Recursos para a obra

Logo no início, a prefeitura e os vereadores Paulo Frange (PTB) e Fabio Riva (PSDB) reforçaram que o prefeito Bruno Covas tem a seu dispor verba do FUNDURB, Fundo Municipal de Desenvolvimento Urbano- (que possui R$ 800 milhões em caixa) para a primeira fase, estimada em R$ 180 milhões, ou seja, para a conclusão da ponte. Para a segunda fase, estimada em R$ 205 milhões, recursos vindos do leilão de CEPACS (títulos públicos) além do fundo de multas que arrecada R$ 3 bilhões ao ano. O empreendimento no geral está orçado em R$ 386, 5 milhões.

O vereador Paulo Frange chegou a cogitar a inclusão de um artigo no PL a ser votado na Câmara Municipal de São Paulo ainda este ano, que rebaixa os preços dos Cepacs, em que obras iniciadas no âmbito da OUCAB teriam prioridade no uso do recurso. Todavia, a ideia foi rechaçada   imediatamente por Jupira Cahuy do grupo de gestão da OUCAB ( Operação Urbana Consorciada Água Branca).
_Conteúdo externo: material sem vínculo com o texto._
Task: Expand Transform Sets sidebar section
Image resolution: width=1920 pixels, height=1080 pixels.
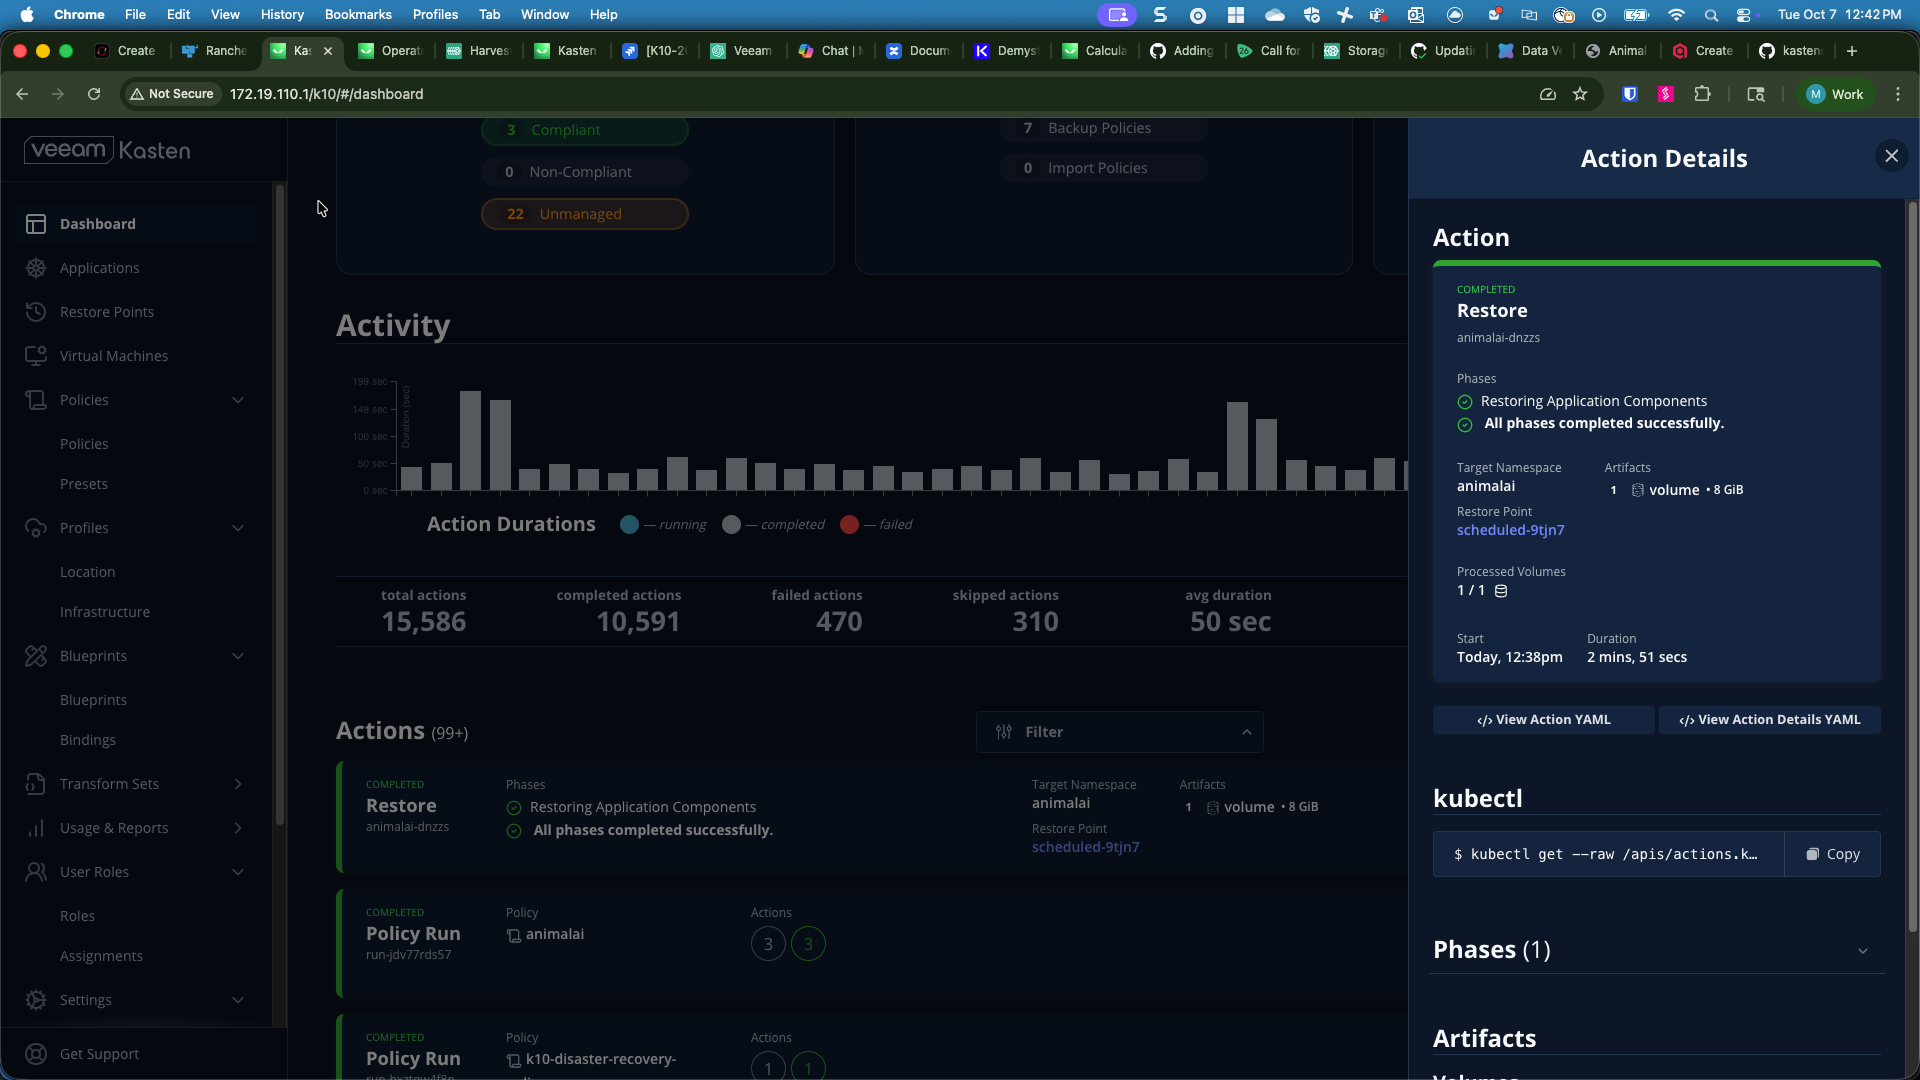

Garantia para o empreendimento

Quase todas as manifestações da plateia giraram num só sentido: Qual a garantia que essa obra será finalizada e ainda mais no prazo calculado em dezembro de 2021? Outra moradora da Lapa levantou a questão da recuperação judicial da Constran, que integra o consórcio Viário Ligação Pirituba-Lapa e sobre as compensações das obras de impacto do lado norte.
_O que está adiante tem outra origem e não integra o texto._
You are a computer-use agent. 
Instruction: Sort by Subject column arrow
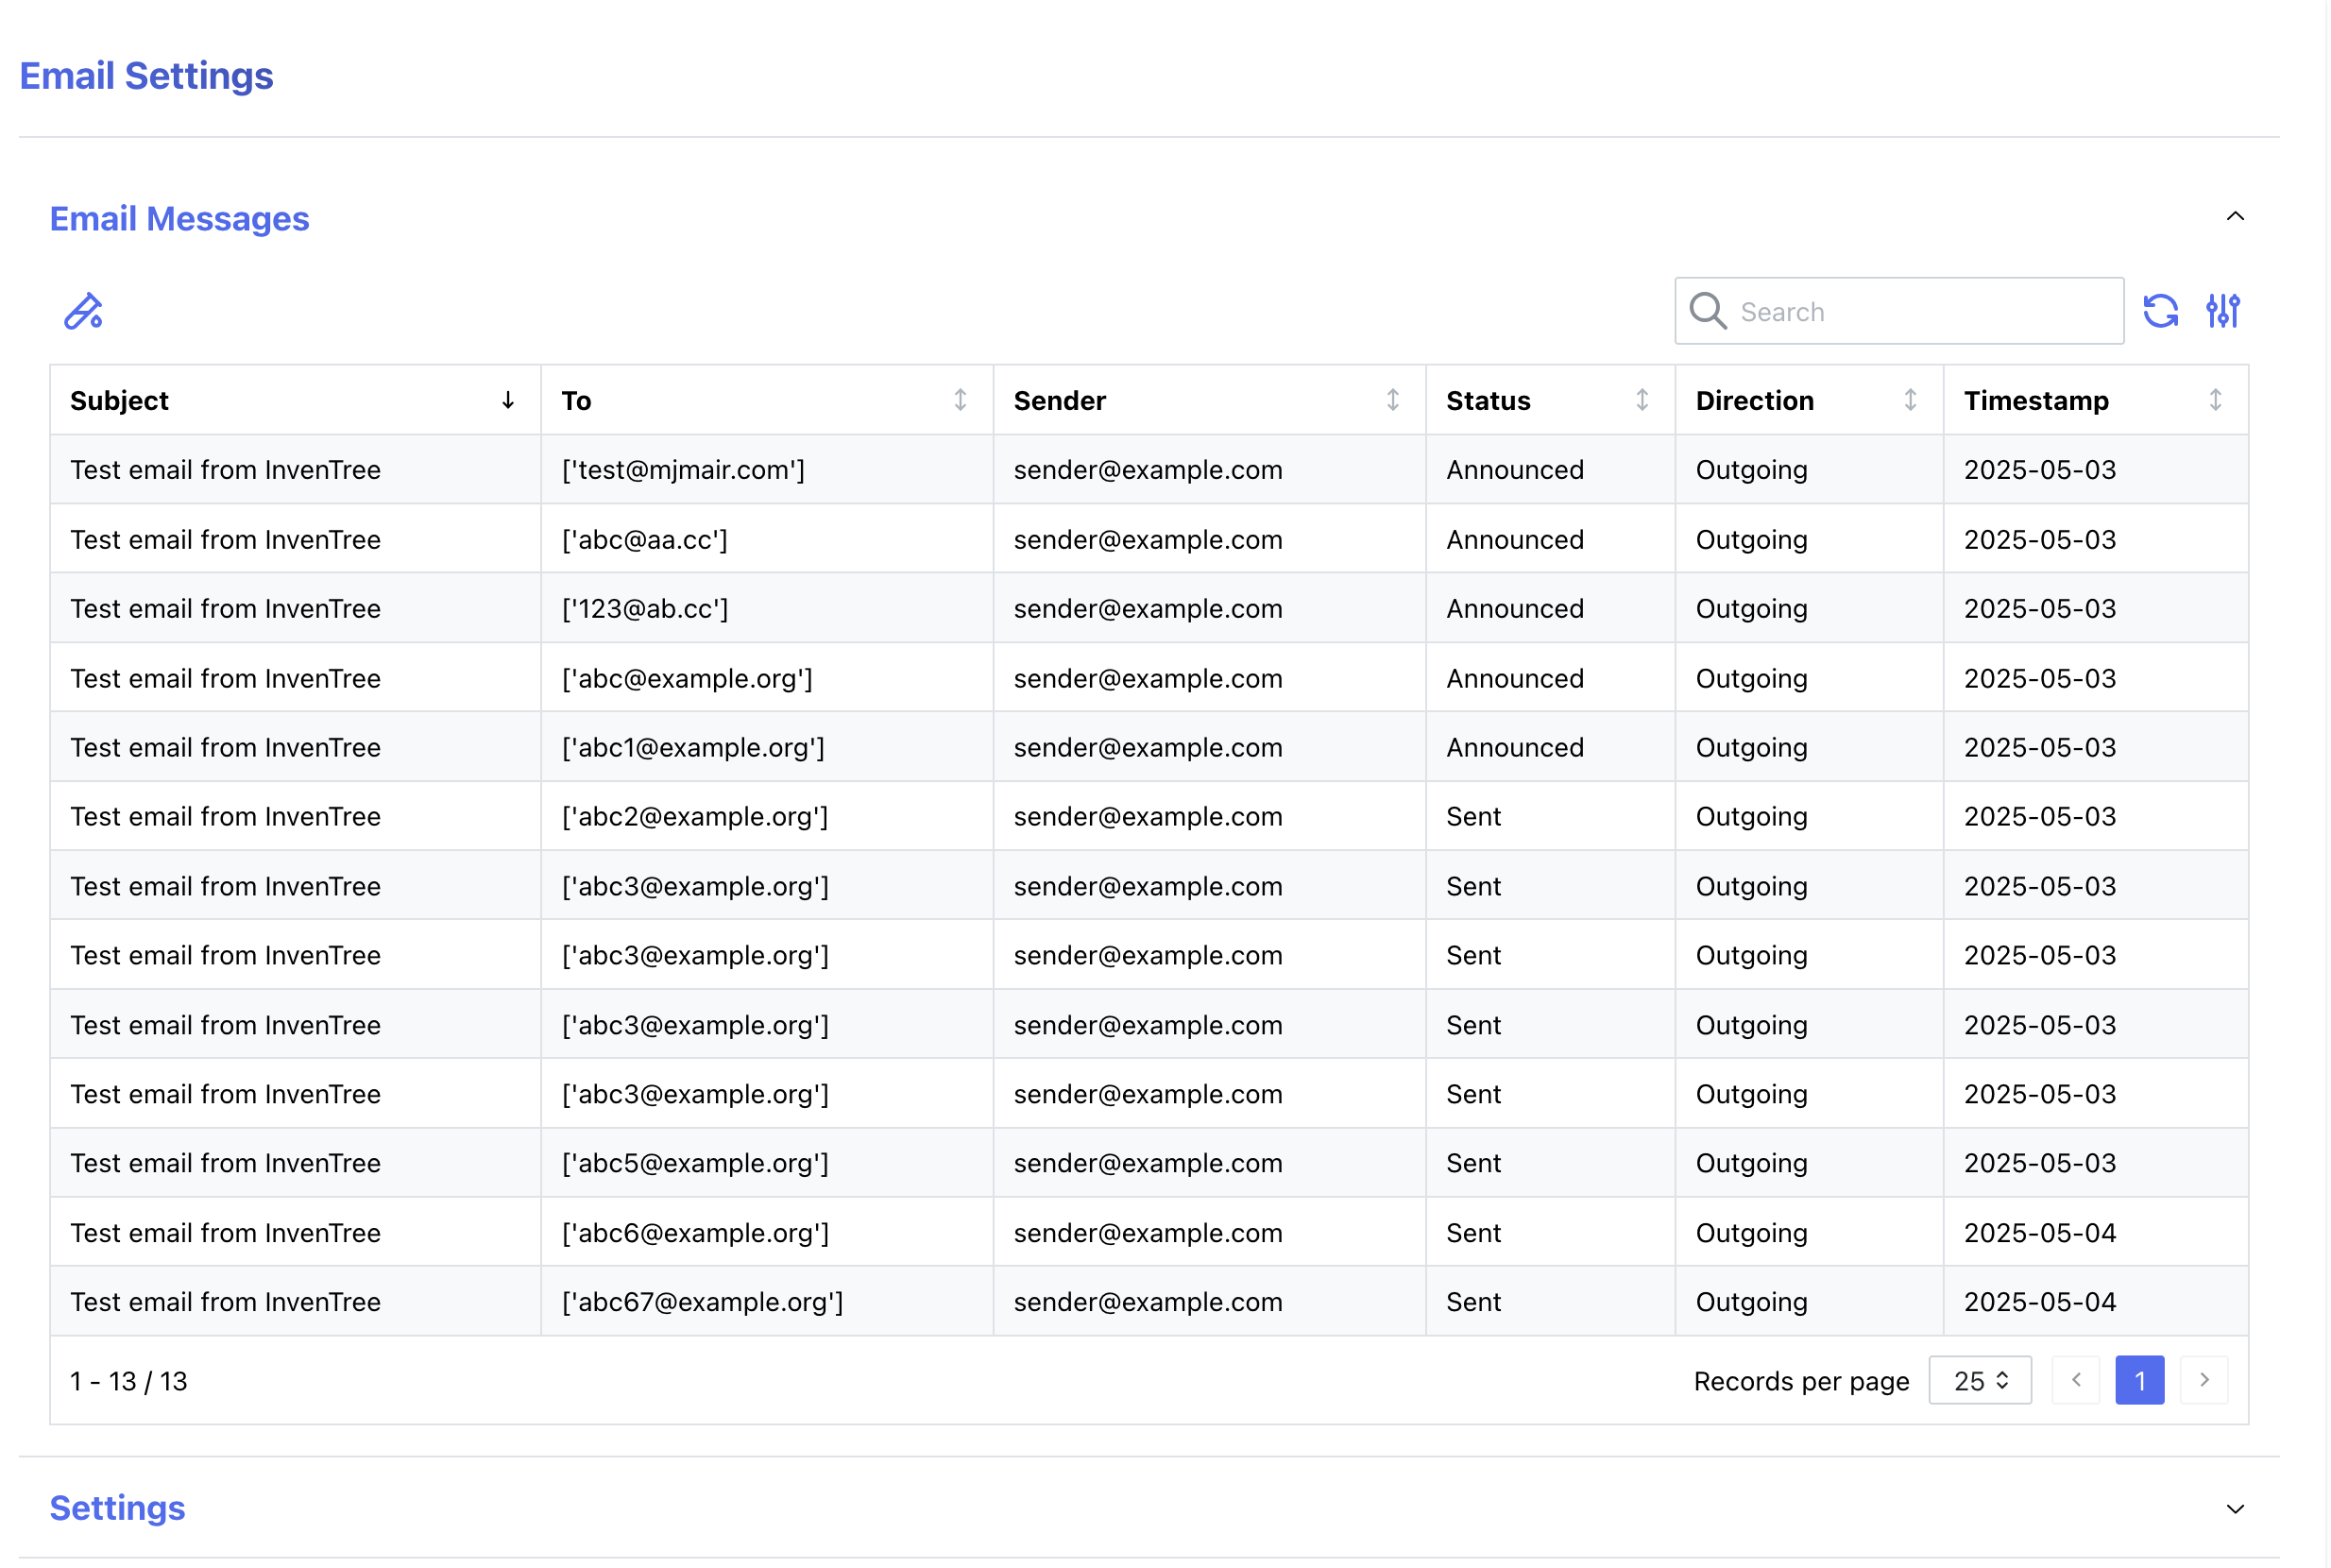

O aporte financeiro liberado pela FUNDURB foi na ordem R$ 114 milhões para 2019. Para  2020, segundo o  Plano Anual de Aplicação 2020 (Resolução 003/2019 – DOC de 21/08/19)  foi  liberado apenas R$ 40 milhões, como a ponte está orçada em R$ 180 milhões, a prefeitura ainda precisa de mais R$ 26 milhões, somente para esta primeira fase. Dúvidas sobre a continuidade da obra do lado da Lapa por ser ano eleitoral, recursos claros e disponíveis para o empreendimento total, o viário na Vila Anastácio e como isso chegará no lado do binário da Lapa (por dentro do bairro) ainda merecem ser discutidos em profundidade com os moradores.